Not only did I live under the constant terror of noogies, wedgies and towel snaps, I lived through the additional horror of becoming the monster I despised—terrorizing my younger brothers and sister as their Friday night babysitter. On one all too well remembered evening, I convinced my brother Andrew that I was going to flush his foot down the toilet. It is the type of story that comes up from time to time during family reunions, wedding toasts and now, on a first date.

The first date went well.  By the end of June, Vidya had moved in. By the end of October, I had finished painting the baby’s room. Our baby was due in December.

One day a voice caught me by surprise in a coffee shop. It had a brassy, French horn quality to it. In a way it was like hearing an echo of my own voice—as if my voice had bounced off a tile wall and through doing so tightened its diction. The language and pronunciation were more exact than the lazy educated Brooklyn accent I had grown comfortable speaking in.

“Excuse me,” I said, following the man to the milk and sugar table at the front of the coffee shop. “You seem familiar to me and I don’t know why.”

“I don’t know why either,” he said. He put his hand out. “My name’s Michael.”

“Michael,” I said, finding something else in his face. “I think I knew you when your beard was shorter and your hair had not yet turned white.”

“You may have. You may have,” he nodded. “There was such a time.”

“And if I remember correctly,” I said. “I think I used to call you Professor.”

“I’d say your memory serves you well,” he said. “That’s one of the titles I am known by.”

“I’m Paul Hawkins,” I said. “I was a student of yours about eighteen years ago.”

“Paul Hawkins,” Michael said. “Yes, I remember that name.”

Michael’s pet project was an elective class on the history of the English language. Each spring, in an effort to bolster registration in the class, Michael would post fliers all around campus inviting students to an hour long lunch time seminar on the history of dirty words. I attended the seminar and registered for the course. It was one of those courses that didn’t really help you in later life, like statistics and economics, but it provided a foundation of arcane knowledge that I could resort to if I followed my dream to become a Jeopardy contestant. Aside from that, it provided just another craw for me to get things stuck in.

Vidya and I were due for a night out. We went for a bite to eat and to see a movie. I forget what we had for dinner, but the movie we picked was Elizabeth: The Golden Age.

“What did you think of it?” Vidya asked as we walked up Court Street on our way home.

“Something happened in the beginning of the movie that distracted me,” I said. “I couldn’t get my head back into the story.”

• **Recorded information**:
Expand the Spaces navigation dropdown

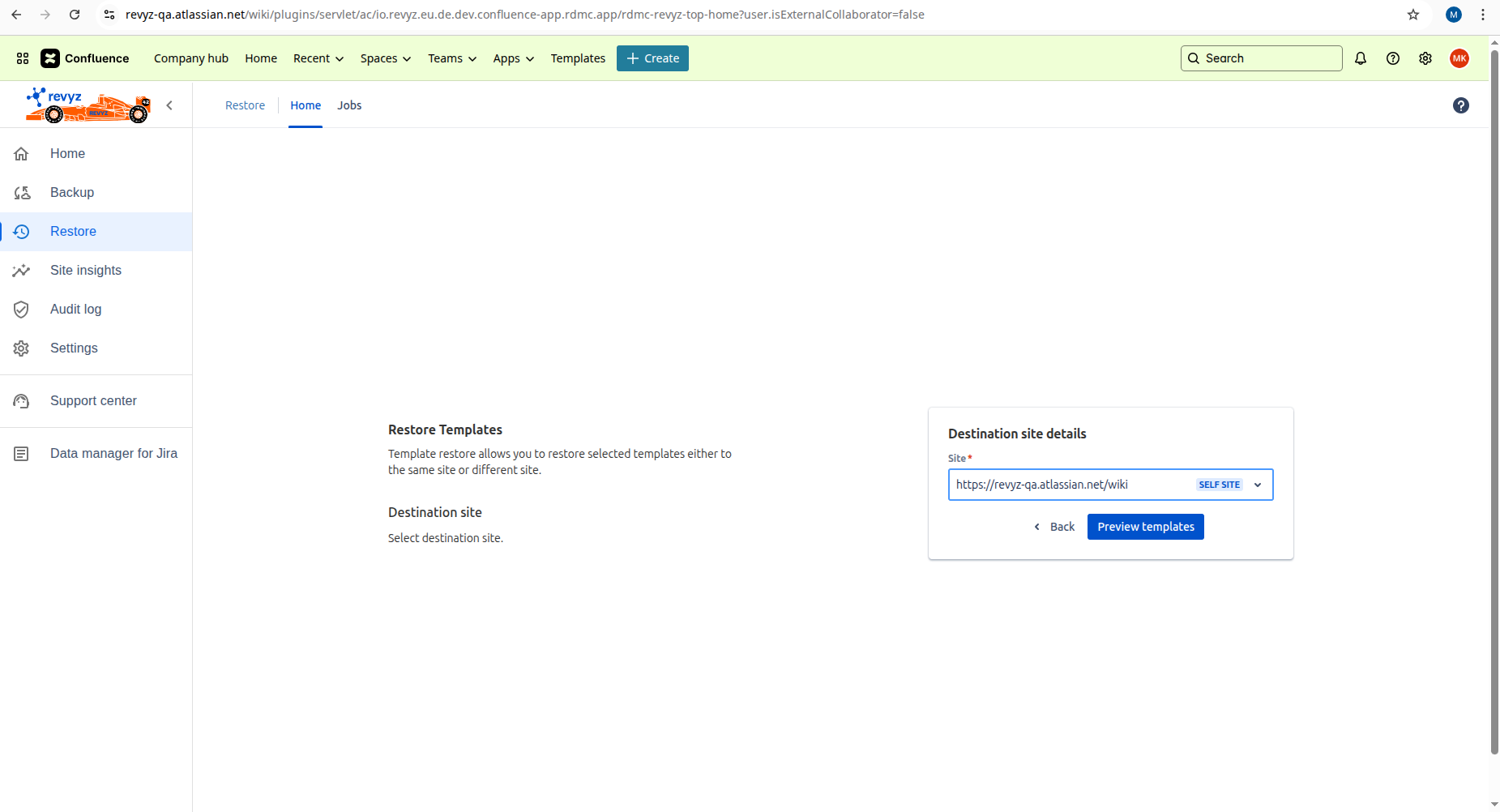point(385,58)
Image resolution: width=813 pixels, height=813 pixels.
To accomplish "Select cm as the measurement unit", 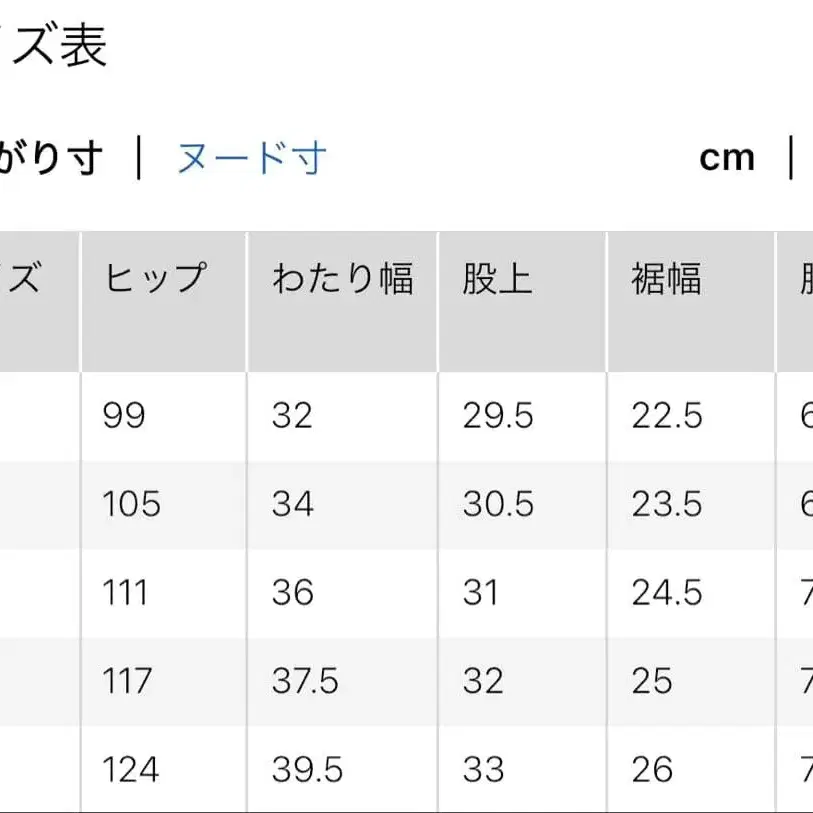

• **Challenge**: In the story, which movie did the narrator and Vidya pick for their night out? Answer using only the story, not the listing.

• **The solution**: Elizabeth: The Golden Age